Una tappa cruciale di un lucido e lungimirante percorso economico e politico
17 novembre 2020 Marina Militare
«Il sottoscritto, preposto all’amministrazione delle cose di mare di uno Stato collocato in mezzo al Mediterraneo, ricco di invidiabile estensione di coste e di una numerosa popolazione marittima, sente il dovere di dare il più ampio sviluppo alle risorse navali del Paese»
Queste furono le parole scritte dal Presidente del Consiglio, Camillo Benso Conte di Cavour, presentando il bilancio della Marina del 1860.
Ma non erano solo le parole del Presidente del Consiglio: il 17 marzo 1860, il Ministero della Marina era stato separato e reso autonomo rispetto a quello della Guerra, tradizionalmente in mano all’Esercito. Il primo titolare del nuovo Ministero fu proprio Cavour, e non fu un caso. Quel Presidente del consiglio, da attento economista, non voleva certo delegare ad altri quel prezioso strumento navale in vista dei prossimi, ormai intuibili grandi avvenimenti che sarebbero culminati, di lì a poco, nell’unità del Paese a cui in molti ancora non credevano.
Esattamente otto mesi dopo un’altro cruciale passo verso l’unificazione della Marina militare italiana. 17 novembre 1860, furono emanati i Regi Decreti n. 4419, 4420 e 4421 che fusero in un unico corpo gli ufficiali provenienti dalle flotte Sarda, Partenopea, Siciliana, Toscana e (per la parte adriatica soltanto) Pontificia, organizzando altresì amministrativamente la Regia Marina. L’intenzione di costiture una Forza Armata di mare unica al servizio del Regno d’Italia, anticipò dunque di quattro mesi la formale costituzione di quest’ultimo.
Non fu certo la definitiva nascita di una Marina unitaria, ma un’importante tappa di un lucido e lungimirante percorso economico e politico. Infatti il processo di accorpamento di tutte le Marine preunitarie potra essere considerato concluso il 1 gennaio 1861, come sancito con Regio Decreto del successivo 10 gennaio, cui seguirà l’assunzione formale da parte della Marina del Regno d’Italia del titolo di “Regia”, conseguente alla proclamazione di poco successiva dell’Unità nazionale: 17 marzo 1861 dal parlamento italiano riunito a Torino che ora includeva anche i deputati delle nuove provincie.

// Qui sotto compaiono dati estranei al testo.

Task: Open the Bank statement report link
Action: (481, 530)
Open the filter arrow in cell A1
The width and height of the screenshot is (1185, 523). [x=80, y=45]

Ma com’era composta la neonata Marina militare unitaria? In essa confluivano su base paritaria le Marine dei precedenti Stati italiani, definiti “Antiche Province”: le Marine sabauda – da poco unitasi a quella toscana – siciliana, napoletana e, in parte, pontificia, già impegnate – talvolta anche congiuntamente – nel corso delle guerre per l’indipendenza nazionale. Stabilita la valenza di leggi, regolamenti e pregresse anzianità, e quindi la diretta continuità istituzionale della Marina Militare rispetto a queste ultime, essa può essere fatta risalire almeno al Medioevo. La stessa ebbe infatti come precedenti – oltre alle equivalenti organizzazioni militari delle Repubbliche Marinare (Amalfi, Pisa, Genova, Venezia) – soprattutto anche la Marina militare di Federico II imperatore e re di Sicilia, fondata nel 1231 per effetto di quanto prescritto, in maniera organica e per la prima volta in Occidente, nel Liber Constitutionum di Melfi: norme di rango costituzionale di organizzazione di uno Stato non più di matrice feudale, in qualche modo ancora alla base del Regno delle Due Sicilie preunitario.
Con la nascita della Regia Marina, l’Italia cominciò a perseguire la creazione di un adeguato quanto vitale Potere Marittimo nazionale. Superati i primi, più duri anni e la Terza guerra d’indipendenza, la nuova Forza Armata acquisisce un proprio significativo prestigio, grazie anche all’azione di grandi personalità, quali gli ammiragli Augusto Riboty e Simone Pacoret de Saint Bon. Figura di primissimo piano dell’epoca, gloria nazionale e internazionale nel campo dell’ingegneria, il Generale del Genio Navale, e Ministro della Marina, Benedetto Brin: insigne progettista e organizzatore, in primo piano nella creazione di un’industria pesante nazionale, favorisce in ogni modo le misure che riescono ad affrancare la nazione dall’industria straniera, varando un poderoso programma navale, rivoluzionario sia a livello concettuale sia tecnologico, inteso a formare uno strumento potente e bilanciato. In poco più di un ventennio il fervore di rinnovamento e potenziamento della linea navale e delle infrastrutture faranno sì che, nel 1895, l’Italia arrivi ad occupare il rango di terzo posto fra le potenze marittime mondiali.
Un percorso di nascita che puntando fin da subito al Potere Marittimo, collateralmente attivò un volano per lo sviluppo economico del Paese.